▶ _What you have to do_
Take the line that contains "Task: Click the" and each line after it to the end of the material below, and return them exactly, minus the pictures.

▶ _Extracted entries_

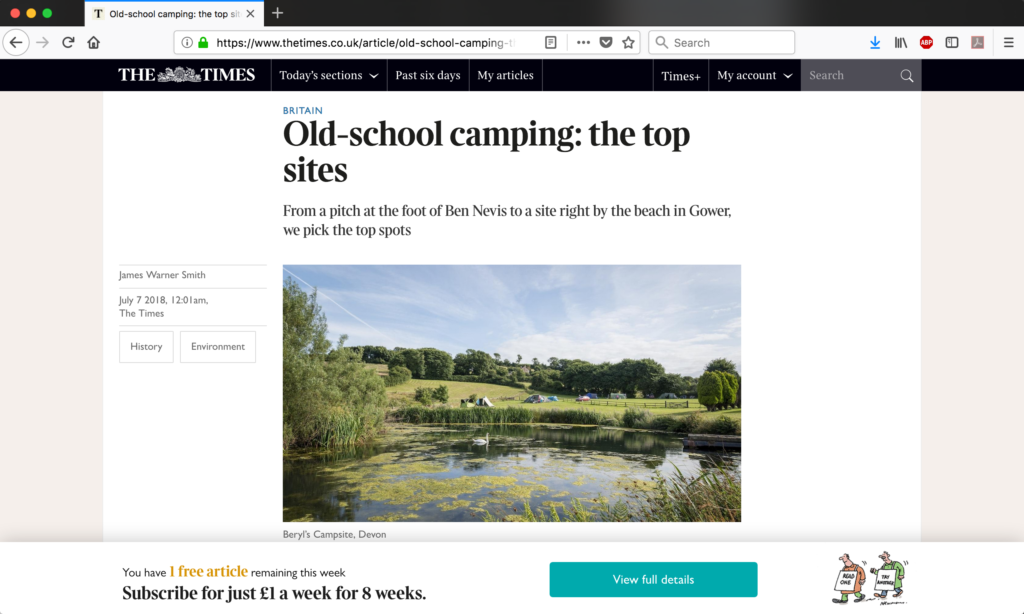Toggle the Firefox sidebar icon

pyautogui.click(x=952, y=42)
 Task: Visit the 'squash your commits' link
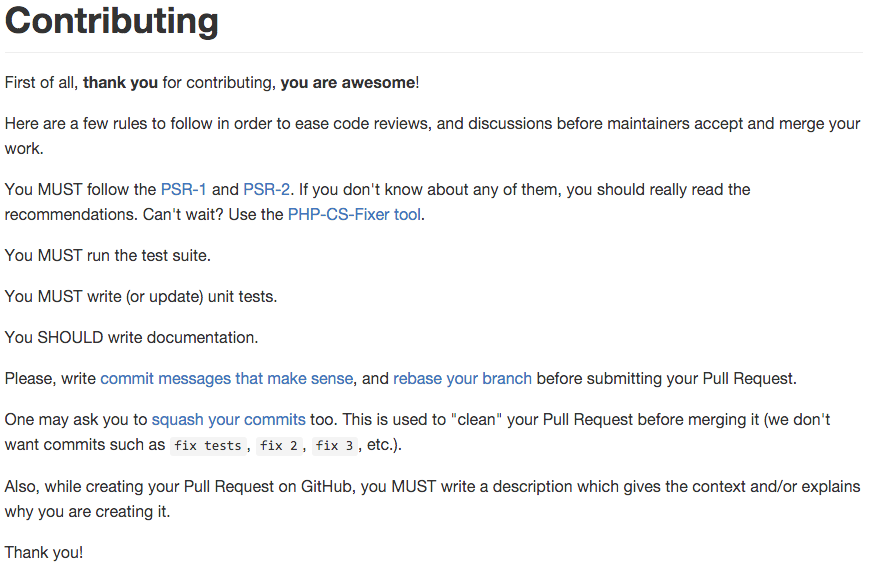(228, 419)
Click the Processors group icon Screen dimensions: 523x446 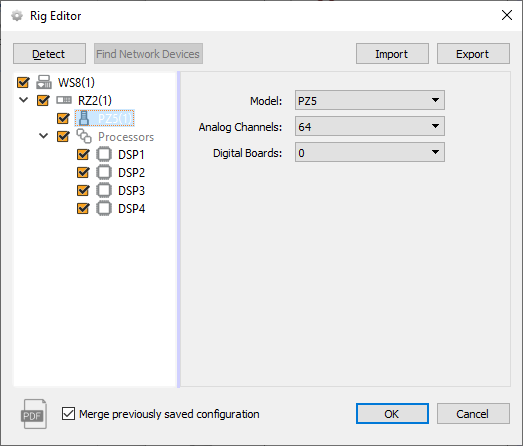[x=84, y=136]
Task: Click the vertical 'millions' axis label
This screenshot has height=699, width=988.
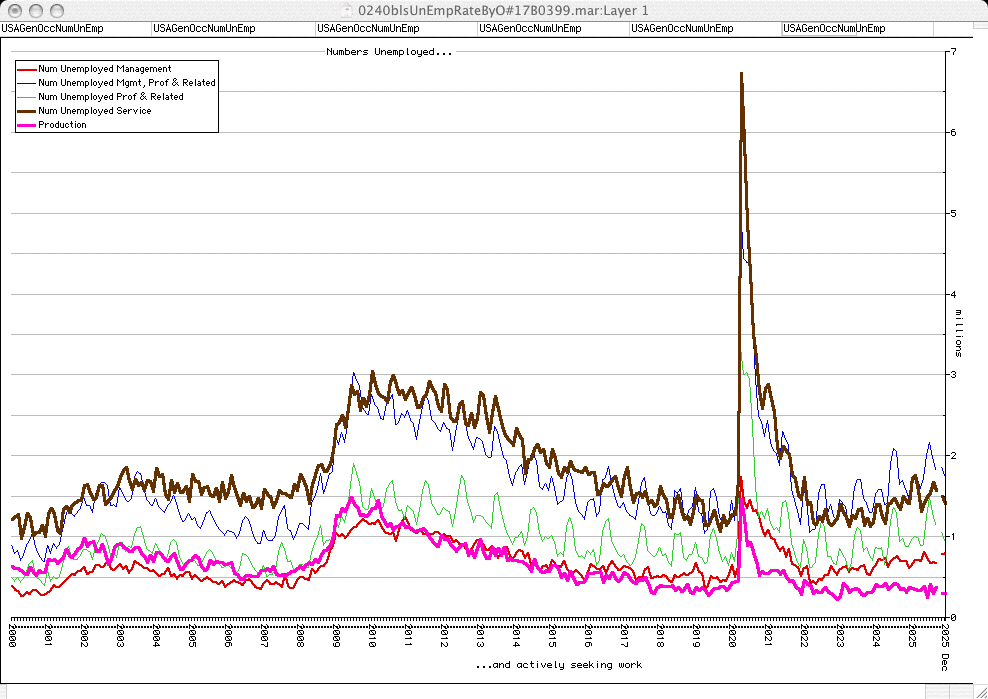Action: coord(957,334)
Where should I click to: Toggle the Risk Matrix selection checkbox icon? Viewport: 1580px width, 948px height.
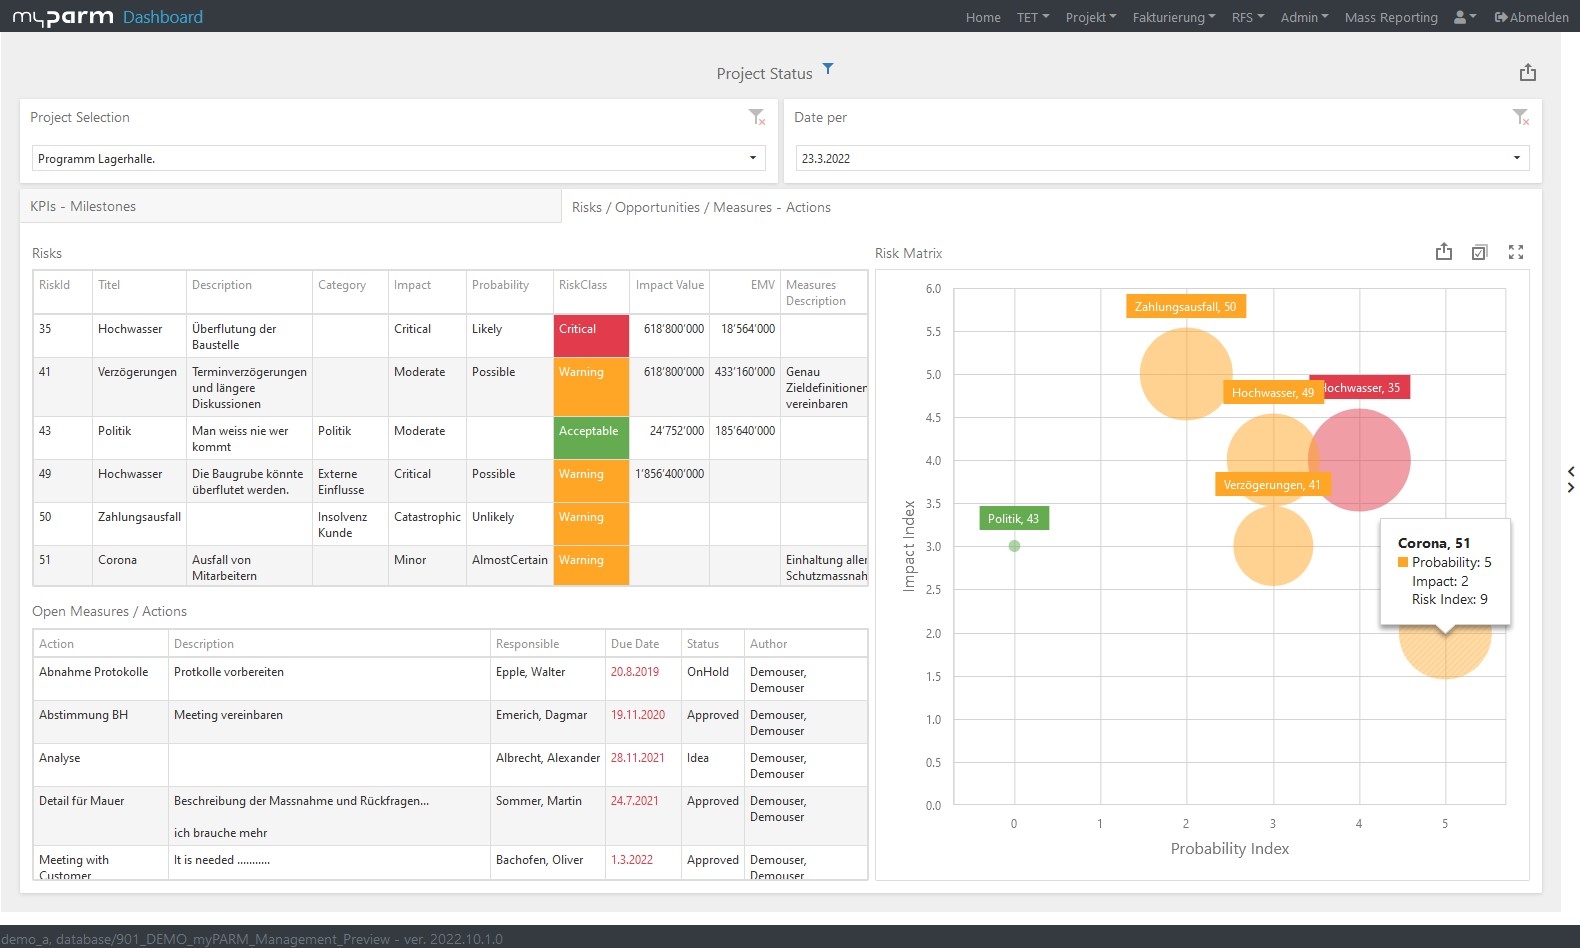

▶ _Output_
Task: Click the vertical 'millions' axis label
This screenshot has height=699, width=988.
Action: coord(957,334)
Where should I click to: Toggle the Risk Matrix selection checkbox icon? Viewport: 1580px width, 948px height.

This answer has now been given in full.